Então, o que podemos fazer para desativar este interruptor e voltar a um metabolismo normal de libertação de mais energia e menos armazenamento de gordura? É relativamente simples, apesar de exigir combater as imensas tentações à nossa volta. Temos que abandonar os “5 S” de acumulação de gordura, as drogas em que no viciamos:
1. Sugar (açúcar, frutose: chocolates, bolos, açúcar refiando, refrigerantes, sumos de fruta e frutas - com algumas exceções como kiwis, frutos vermelhos ou maças verdes)
2. Starch (hidratos de carbono, como batatas, pão, arroz, massas)
3. Salt (sal, aperitivos salgados)
4. Stress
5. Sleep deprivation (privação de sono)
Em termos de conselhos práticos, podemos acrescentar mais um: suplemento de vitamina C e antioxidantes como curcuma, azeite, linhaça e frutos vermelhos. Quer a vitamina C quer estes antioxidantes naturais reduzem a oxidação celular que é o mecanismo de ativação do “energy depletion pathway”, ou seja, o interruptor do modo “baixa libertação energética/alta acumulação de gordura”.
Curiosamente, as frutas tendem a ter alto conteúdo de vitamina C (sabor amargo) quando estão verdes, como se para evitar serem comidas, e depois quando amadurecem reduz a vitamina C e aumenta a frutose. Como se isso não bastasse, o corpo humano e de outros mamíferos não sintetiza vitamina C, como se evitasse o bloqueador do interruptor de sobrevivência que descrevemos.

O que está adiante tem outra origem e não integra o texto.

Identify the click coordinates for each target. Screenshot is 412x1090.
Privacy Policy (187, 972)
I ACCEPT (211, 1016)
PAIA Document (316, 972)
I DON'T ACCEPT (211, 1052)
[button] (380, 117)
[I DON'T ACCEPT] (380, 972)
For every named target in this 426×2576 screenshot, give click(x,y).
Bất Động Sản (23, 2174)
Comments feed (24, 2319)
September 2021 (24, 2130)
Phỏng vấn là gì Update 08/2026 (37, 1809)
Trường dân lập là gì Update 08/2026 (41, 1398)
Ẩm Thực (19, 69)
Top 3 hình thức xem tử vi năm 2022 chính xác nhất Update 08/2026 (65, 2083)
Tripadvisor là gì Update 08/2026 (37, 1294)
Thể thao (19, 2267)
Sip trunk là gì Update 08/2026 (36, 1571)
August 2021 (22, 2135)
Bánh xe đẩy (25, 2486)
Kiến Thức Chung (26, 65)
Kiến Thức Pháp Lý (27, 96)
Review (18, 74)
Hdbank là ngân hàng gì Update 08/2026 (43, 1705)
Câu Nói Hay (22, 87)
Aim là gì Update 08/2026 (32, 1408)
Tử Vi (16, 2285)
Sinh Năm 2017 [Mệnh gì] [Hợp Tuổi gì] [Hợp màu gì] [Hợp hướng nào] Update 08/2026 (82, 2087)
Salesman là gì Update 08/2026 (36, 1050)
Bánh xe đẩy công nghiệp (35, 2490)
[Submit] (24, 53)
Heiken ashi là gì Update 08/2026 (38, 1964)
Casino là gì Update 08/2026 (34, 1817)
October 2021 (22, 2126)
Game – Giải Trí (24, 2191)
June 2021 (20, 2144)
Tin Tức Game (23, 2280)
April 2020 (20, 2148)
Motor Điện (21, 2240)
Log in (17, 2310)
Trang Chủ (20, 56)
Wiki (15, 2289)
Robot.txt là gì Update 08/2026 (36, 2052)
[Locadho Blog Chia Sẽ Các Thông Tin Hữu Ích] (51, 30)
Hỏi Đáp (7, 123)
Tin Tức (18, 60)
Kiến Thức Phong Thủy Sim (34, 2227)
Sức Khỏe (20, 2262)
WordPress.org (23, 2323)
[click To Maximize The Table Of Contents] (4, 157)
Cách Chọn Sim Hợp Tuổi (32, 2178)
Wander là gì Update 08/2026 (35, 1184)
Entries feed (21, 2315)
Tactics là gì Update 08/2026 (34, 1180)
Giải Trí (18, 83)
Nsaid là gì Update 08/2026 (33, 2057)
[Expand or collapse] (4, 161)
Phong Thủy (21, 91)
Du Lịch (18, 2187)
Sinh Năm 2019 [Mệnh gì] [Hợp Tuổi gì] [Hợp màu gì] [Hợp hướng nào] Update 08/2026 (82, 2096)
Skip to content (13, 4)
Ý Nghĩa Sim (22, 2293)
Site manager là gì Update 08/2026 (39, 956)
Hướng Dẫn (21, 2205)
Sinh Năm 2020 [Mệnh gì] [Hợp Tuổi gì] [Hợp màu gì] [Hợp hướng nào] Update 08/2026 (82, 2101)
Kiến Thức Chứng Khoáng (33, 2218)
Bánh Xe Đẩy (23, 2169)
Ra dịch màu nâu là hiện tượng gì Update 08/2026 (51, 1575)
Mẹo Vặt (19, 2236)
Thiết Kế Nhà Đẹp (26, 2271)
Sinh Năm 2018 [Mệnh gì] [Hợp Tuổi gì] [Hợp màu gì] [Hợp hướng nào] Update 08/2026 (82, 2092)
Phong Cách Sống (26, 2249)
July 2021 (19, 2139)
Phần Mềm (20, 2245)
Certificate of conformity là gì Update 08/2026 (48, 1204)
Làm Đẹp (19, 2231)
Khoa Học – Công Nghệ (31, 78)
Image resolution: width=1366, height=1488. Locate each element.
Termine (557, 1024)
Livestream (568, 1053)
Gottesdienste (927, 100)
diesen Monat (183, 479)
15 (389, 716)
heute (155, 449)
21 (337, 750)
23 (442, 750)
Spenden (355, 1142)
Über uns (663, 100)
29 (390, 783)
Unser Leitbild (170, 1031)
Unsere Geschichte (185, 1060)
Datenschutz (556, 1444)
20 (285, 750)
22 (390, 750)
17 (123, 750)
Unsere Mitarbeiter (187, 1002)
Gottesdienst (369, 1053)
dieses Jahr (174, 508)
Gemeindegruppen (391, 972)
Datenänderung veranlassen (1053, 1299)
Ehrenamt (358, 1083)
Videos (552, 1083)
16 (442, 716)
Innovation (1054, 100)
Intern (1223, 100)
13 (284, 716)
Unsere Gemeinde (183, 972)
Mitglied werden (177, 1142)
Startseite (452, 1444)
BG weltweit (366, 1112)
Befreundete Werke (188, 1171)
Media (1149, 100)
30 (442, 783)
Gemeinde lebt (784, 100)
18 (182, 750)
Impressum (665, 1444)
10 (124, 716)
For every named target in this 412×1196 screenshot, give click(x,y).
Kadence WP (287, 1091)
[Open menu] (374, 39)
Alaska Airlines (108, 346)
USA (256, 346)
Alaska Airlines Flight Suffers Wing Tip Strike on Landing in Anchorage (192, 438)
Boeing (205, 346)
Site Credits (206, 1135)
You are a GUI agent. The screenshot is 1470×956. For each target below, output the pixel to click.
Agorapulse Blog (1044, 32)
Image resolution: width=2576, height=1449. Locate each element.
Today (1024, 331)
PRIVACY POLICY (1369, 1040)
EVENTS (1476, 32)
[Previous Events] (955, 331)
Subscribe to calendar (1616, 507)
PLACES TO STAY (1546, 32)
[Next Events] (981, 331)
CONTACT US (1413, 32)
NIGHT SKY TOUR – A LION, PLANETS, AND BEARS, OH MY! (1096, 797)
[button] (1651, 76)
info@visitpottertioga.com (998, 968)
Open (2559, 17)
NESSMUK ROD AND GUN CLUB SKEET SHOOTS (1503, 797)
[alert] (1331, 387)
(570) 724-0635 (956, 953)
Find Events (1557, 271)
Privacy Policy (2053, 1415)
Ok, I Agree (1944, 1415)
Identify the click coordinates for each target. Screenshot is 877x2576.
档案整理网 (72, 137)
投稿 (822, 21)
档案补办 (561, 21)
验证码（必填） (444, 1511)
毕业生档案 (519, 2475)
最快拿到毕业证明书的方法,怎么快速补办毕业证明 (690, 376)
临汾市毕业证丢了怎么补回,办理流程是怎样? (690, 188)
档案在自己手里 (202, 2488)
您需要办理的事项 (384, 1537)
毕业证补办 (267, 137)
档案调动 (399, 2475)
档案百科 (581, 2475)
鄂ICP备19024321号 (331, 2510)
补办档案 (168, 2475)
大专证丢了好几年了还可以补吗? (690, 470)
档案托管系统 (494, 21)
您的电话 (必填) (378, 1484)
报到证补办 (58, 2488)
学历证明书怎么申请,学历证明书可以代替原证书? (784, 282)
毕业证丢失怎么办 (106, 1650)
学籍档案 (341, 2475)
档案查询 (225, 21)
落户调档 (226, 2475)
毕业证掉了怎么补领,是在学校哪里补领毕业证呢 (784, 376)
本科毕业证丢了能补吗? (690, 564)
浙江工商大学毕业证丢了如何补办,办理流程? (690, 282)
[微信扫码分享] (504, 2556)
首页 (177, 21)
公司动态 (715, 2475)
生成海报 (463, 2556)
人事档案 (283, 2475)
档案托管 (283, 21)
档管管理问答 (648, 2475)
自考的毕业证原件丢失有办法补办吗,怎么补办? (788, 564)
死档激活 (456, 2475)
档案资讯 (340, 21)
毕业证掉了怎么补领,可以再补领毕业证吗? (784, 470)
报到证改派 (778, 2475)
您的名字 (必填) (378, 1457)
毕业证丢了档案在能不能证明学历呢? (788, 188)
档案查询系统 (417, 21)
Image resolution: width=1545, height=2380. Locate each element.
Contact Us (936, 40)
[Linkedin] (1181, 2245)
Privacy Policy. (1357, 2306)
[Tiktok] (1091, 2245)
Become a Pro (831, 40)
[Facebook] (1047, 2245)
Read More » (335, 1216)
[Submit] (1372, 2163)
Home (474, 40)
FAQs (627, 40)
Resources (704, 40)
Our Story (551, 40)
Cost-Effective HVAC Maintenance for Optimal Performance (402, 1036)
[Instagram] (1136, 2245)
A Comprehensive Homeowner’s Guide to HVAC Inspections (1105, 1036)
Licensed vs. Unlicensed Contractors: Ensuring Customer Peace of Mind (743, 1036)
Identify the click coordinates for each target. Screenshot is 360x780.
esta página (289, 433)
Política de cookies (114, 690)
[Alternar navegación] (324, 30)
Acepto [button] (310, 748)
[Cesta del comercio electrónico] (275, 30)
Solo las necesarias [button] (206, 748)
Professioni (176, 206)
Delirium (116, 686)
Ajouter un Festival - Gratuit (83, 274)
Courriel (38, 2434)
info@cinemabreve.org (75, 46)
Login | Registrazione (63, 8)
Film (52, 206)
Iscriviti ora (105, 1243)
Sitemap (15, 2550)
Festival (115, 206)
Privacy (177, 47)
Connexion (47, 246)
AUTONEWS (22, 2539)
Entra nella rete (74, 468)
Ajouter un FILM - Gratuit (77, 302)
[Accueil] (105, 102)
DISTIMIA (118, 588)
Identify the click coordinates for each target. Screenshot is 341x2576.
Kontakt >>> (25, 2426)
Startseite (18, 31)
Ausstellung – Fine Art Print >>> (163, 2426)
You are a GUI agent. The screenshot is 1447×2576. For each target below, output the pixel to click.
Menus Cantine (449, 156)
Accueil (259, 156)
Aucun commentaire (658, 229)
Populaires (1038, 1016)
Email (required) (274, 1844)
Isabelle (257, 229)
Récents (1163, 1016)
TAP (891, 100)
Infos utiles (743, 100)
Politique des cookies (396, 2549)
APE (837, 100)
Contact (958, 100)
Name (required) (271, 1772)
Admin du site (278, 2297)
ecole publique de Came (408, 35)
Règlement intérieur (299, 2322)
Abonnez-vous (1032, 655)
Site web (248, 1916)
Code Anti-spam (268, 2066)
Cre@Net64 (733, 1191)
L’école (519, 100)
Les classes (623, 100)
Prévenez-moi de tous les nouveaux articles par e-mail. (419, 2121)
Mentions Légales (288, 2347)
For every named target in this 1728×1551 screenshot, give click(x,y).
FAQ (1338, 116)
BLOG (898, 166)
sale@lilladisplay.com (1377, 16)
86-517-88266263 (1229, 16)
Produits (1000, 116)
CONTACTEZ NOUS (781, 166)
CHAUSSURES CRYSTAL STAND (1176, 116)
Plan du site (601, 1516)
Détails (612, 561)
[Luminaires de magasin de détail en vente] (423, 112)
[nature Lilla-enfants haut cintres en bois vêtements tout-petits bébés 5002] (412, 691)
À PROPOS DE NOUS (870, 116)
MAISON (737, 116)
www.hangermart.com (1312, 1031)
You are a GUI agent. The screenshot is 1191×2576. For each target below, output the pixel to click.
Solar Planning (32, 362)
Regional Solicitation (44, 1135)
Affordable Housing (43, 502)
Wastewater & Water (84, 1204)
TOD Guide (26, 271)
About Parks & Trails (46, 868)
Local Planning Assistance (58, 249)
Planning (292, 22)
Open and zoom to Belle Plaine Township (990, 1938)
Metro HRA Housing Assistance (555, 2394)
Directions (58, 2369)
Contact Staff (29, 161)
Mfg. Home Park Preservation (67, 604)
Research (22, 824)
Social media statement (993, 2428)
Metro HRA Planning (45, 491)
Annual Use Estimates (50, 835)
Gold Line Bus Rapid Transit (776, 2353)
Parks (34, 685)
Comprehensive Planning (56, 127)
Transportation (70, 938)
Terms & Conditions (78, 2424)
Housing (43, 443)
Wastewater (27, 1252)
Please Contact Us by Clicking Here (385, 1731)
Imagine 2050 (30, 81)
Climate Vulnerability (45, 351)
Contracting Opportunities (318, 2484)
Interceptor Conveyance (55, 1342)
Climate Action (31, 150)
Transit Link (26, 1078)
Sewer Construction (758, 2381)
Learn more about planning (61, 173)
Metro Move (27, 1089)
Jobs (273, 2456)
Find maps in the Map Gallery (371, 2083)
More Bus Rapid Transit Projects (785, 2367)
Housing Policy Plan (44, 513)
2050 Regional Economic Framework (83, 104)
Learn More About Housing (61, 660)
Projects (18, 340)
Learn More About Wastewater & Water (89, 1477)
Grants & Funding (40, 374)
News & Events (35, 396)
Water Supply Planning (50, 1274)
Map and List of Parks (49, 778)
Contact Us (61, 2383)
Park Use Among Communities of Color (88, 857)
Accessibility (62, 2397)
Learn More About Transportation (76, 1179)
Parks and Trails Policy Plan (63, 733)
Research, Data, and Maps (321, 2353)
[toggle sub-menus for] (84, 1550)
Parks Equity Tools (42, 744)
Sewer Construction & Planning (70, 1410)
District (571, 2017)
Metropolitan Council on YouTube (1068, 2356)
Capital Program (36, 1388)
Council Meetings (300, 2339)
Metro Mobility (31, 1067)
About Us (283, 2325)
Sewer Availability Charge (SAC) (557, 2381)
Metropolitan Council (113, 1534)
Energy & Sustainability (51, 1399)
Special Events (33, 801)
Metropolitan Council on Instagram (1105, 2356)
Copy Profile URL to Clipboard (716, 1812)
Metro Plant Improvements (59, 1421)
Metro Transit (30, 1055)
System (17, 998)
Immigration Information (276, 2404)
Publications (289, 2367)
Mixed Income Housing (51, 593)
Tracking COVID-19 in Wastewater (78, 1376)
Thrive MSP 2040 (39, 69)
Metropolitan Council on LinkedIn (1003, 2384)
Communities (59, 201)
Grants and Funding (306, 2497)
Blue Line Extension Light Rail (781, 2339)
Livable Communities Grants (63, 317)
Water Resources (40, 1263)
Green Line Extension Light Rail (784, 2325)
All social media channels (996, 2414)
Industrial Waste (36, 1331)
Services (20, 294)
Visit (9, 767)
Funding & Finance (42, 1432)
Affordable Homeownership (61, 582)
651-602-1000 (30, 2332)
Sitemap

Nem todas as calorias são iguais e para perder peso não é preciso passar fome, mas obter os nutrientes em alimentos diferentes, regressando a uma alimentação natural: proteínas e vegetais, ou seja, aquilo que podemos caçar ou apanhar. Mas abandonar aquilo que o mundo moderno nos habituou a comer: cereais e açúcares.
Os "5 S" da perda de peso são um modelo poderoso para orientar as nossas escolhas de vida. Boas escolhas na preparação do seu Natal!